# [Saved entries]
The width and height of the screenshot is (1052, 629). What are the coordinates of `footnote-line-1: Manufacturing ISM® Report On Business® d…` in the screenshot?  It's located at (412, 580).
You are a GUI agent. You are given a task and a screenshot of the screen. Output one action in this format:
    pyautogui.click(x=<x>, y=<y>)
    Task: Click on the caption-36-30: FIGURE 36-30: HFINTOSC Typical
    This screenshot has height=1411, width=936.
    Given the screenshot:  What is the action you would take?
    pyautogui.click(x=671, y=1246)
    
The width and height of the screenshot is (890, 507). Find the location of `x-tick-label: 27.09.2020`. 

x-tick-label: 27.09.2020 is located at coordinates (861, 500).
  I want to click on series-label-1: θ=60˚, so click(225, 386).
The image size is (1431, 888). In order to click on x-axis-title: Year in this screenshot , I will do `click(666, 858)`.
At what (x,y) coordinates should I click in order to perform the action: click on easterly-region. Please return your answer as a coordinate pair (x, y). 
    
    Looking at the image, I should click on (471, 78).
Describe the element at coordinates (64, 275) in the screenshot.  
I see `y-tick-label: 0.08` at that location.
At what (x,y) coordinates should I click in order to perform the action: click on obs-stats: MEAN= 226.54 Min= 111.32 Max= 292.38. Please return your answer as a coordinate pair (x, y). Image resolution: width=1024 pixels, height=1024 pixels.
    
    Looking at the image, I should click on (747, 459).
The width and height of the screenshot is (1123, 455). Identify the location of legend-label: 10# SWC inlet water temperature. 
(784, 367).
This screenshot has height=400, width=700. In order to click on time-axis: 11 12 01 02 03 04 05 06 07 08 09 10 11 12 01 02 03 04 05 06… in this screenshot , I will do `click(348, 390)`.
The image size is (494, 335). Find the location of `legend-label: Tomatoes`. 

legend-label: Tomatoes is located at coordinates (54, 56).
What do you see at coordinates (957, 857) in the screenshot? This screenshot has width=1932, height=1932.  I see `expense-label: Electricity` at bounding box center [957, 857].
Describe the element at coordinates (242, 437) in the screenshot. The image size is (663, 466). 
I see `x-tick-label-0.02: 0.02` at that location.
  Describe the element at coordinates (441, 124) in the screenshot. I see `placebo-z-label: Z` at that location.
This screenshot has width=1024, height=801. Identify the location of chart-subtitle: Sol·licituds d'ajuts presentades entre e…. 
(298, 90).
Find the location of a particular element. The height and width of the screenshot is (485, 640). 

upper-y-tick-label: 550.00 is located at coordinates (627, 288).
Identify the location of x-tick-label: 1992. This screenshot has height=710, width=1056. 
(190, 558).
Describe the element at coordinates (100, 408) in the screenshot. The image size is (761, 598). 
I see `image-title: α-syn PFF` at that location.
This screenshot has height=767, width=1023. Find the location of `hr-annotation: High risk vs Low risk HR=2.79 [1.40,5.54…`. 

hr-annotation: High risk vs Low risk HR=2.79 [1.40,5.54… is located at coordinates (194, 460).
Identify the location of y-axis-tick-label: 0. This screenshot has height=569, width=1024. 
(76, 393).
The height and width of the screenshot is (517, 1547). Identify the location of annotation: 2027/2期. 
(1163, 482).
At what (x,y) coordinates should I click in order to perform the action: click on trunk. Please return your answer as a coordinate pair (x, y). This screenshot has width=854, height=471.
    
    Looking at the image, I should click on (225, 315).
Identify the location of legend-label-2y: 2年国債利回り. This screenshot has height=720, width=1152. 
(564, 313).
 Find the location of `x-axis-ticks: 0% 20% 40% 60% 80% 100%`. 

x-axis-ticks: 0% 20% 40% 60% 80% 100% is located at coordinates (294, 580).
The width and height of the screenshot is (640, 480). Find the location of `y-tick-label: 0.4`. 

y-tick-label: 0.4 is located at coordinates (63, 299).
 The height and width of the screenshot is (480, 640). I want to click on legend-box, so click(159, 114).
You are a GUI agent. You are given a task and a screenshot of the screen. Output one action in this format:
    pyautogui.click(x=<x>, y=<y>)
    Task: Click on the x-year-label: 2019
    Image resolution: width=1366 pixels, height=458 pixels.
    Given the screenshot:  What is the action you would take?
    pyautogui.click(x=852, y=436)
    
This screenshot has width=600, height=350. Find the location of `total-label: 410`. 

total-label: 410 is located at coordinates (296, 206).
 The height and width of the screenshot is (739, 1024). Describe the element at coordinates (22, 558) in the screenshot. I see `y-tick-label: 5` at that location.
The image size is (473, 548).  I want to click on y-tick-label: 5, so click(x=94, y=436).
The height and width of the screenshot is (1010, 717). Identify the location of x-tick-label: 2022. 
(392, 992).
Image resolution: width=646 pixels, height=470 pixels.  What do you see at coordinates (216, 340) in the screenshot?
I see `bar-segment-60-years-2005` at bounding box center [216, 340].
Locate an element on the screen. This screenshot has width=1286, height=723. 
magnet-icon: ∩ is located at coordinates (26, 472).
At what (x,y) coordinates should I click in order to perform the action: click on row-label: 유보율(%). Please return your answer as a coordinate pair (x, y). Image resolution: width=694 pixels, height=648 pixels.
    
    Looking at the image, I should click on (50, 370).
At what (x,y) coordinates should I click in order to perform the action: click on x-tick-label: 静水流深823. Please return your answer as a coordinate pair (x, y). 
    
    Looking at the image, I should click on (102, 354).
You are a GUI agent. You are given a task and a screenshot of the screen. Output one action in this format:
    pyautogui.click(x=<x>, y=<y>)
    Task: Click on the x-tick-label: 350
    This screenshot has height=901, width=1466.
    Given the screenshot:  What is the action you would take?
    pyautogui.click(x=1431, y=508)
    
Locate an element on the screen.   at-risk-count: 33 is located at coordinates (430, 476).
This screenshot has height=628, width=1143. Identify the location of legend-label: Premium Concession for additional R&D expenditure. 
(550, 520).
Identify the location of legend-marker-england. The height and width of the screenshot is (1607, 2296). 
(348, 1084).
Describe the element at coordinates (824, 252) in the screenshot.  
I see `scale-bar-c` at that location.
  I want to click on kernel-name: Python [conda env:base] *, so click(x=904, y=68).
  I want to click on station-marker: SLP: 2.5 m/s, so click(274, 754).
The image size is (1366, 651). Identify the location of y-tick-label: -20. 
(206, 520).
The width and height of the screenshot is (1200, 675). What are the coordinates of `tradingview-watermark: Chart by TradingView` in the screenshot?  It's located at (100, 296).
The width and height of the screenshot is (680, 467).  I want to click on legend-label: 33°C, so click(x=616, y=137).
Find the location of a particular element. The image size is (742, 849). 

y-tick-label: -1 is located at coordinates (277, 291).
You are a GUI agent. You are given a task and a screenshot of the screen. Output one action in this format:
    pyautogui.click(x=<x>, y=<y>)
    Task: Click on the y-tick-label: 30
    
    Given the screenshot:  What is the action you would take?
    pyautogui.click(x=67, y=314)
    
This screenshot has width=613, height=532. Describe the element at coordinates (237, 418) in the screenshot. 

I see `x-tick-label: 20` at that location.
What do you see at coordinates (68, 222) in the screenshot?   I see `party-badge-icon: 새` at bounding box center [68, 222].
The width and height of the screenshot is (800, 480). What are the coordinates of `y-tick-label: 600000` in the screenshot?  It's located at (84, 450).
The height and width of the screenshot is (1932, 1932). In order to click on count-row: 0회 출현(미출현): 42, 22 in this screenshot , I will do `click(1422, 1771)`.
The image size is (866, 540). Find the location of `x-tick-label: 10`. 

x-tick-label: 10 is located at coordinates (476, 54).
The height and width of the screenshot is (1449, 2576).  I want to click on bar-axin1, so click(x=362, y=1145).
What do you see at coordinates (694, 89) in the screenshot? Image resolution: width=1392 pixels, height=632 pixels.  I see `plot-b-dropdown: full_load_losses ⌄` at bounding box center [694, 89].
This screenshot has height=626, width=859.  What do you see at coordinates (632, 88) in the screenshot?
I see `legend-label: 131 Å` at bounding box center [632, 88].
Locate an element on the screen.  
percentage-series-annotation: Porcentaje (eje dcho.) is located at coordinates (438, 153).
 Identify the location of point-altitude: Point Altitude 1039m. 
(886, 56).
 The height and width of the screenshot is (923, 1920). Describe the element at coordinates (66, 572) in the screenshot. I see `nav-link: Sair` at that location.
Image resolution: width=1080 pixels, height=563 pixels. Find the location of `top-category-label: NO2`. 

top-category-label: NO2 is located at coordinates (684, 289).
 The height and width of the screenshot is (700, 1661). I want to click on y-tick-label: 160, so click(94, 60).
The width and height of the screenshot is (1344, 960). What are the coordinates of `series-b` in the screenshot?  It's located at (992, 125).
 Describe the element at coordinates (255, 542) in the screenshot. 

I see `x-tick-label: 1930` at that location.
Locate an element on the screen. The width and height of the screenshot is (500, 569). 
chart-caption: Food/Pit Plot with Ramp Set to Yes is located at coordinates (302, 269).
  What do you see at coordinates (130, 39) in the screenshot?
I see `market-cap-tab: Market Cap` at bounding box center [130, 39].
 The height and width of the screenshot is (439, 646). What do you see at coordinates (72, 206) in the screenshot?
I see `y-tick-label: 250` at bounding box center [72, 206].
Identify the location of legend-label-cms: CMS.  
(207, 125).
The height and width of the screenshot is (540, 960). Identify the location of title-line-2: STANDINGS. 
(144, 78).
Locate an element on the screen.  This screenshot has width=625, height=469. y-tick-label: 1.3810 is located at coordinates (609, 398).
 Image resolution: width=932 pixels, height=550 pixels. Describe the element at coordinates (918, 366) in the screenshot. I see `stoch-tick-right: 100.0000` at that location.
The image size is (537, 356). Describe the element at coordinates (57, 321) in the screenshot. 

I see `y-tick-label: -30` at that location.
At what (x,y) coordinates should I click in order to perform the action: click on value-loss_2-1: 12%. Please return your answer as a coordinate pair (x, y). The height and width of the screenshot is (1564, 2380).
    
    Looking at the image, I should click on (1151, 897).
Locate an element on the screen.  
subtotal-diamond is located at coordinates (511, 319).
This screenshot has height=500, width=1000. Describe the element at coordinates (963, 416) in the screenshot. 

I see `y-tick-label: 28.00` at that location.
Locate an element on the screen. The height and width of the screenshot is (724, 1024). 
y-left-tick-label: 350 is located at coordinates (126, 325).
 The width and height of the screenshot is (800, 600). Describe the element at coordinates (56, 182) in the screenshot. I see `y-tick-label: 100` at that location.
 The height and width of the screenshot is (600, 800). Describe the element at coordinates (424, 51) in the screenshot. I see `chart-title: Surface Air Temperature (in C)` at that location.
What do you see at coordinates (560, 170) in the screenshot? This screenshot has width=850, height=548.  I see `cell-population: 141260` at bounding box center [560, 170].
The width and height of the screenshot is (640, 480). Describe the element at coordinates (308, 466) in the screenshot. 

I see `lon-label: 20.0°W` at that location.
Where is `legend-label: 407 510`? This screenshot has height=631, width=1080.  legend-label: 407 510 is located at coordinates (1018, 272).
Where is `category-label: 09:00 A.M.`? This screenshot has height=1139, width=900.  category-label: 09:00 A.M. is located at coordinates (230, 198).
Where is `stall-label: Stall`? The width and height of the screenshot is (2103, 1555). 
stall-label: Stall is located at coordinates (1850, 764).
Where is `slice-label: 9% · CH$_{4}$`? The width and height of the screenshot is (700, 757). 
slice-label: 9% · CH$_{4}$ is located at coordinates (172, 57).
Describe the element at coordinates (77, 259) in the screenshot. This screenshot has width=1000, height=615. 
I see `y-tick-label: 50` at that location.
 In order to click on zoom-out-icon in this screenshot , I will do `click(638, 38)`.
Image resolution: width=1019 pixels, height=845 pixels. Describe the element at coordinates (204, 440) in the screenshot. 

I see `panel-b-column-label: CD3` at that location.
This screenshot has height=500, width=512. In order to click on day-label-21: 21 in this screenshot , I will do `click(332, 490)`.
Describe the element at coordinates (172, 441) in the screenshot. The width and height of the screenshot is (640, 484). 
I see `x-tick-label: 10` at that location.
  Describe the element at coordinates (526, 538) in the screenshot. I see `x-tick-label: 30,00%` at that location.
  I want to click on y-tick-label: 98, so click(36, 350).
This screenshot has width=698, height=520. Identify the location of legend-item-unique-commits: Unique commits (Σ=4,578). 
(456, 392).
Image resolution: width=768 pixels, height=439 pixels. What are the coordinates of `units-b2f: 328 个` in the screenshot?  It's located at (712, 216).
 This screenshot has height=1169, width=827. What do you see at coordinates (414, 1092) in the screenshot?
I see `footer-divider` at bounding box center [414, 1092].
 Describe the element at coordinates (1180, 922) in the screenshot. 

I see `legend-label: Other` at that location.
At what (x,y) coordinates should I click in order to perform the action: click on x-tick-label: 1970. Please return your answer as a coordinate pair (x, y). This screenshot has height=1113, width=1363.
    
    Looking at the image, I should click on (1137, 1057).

# [TASK TO COMPLETE]
Turn the material into a numbered list, starting at the line that contains "This screenshot has height=500, width=1000." and running up to and including the line that contains "This screenshot has height=500, width=512.". Leave out any blank lines.

# [SOLUTION]
1. This screenshot has height=500, width=1000. Describe the element at coordinates (963, 416) in the screenshot. 
2. I see `y-tick-label: 28.00` at that location.
3. Locate an element on the screen. The height and width of the screenshot is (724, 1024). 
4. y-left-tick-label: 350 is located at coordinates (126, 325).
5.  The width and height of the screenshot is (800, 600). Describe the element at coordinates (56, 182) in the screenshot. I see `y-tick-label: 100` at that location.
6.  The height and width of the screenshot is (600, 800). Describe the element at coordinates (424, 51) in the screenshot. I see `chart-title: Surface Air Temperature (in C)` at that location.
7. What do you see at coordinates (560, 170) in the screenshot? This screenshot has width=850, height=548.  I see `cell-population: 141260` at bounding box center [560, 170].
8. The width and height of the screenshot is (640, 480). Describe the element at coordinates (308, 466) in the screenshot. 
9. I see `lon-label: 20.0°W` at that location.
10. Where is `legend-label: 407 510`? This screenshot has height=631, width=1080.  legend-label: 407 510 is located at coordinates (1018, 272).
11. Where is `category-label: 09:00 A.M.`? This screenshot has height=1139, width=900.  category-label: 09:00 A.M. is located at coordinates (230, 198).
12. Where is `stall-label: Stall`? The width and height of the screenshot is (2103, 1555). 
13. stall-label: Stall is located at coordinates (1850, 764).
14. Where is `slice-label: 9% · CH$_{4}$`? The width and height of the screenshot is (700, 757). 
15. slice-label: 9% · CH$_{4}$ is located at coordinates (172, 57).
16. Describe the element at coordinates (77, 259) in the screenshot. This screenshot has width=1000, height=615. 
17. I see `y-tick-label: 50` at that location.
18.  In order to click on zoom-out-icon in this screenshot , I will do `click(638, 38)`.
19. Image resolution: width=1019 pixels, height=845 pixels. Describe the element at coordinates (204, 440) in the screenshot. 
20. I see `panel-b-column-label: CD3` at that location.
21. This screenshot has height=500, width=512. In order to click on day-label-21: 21 in this screenshot , I will do `click(332, 490)`.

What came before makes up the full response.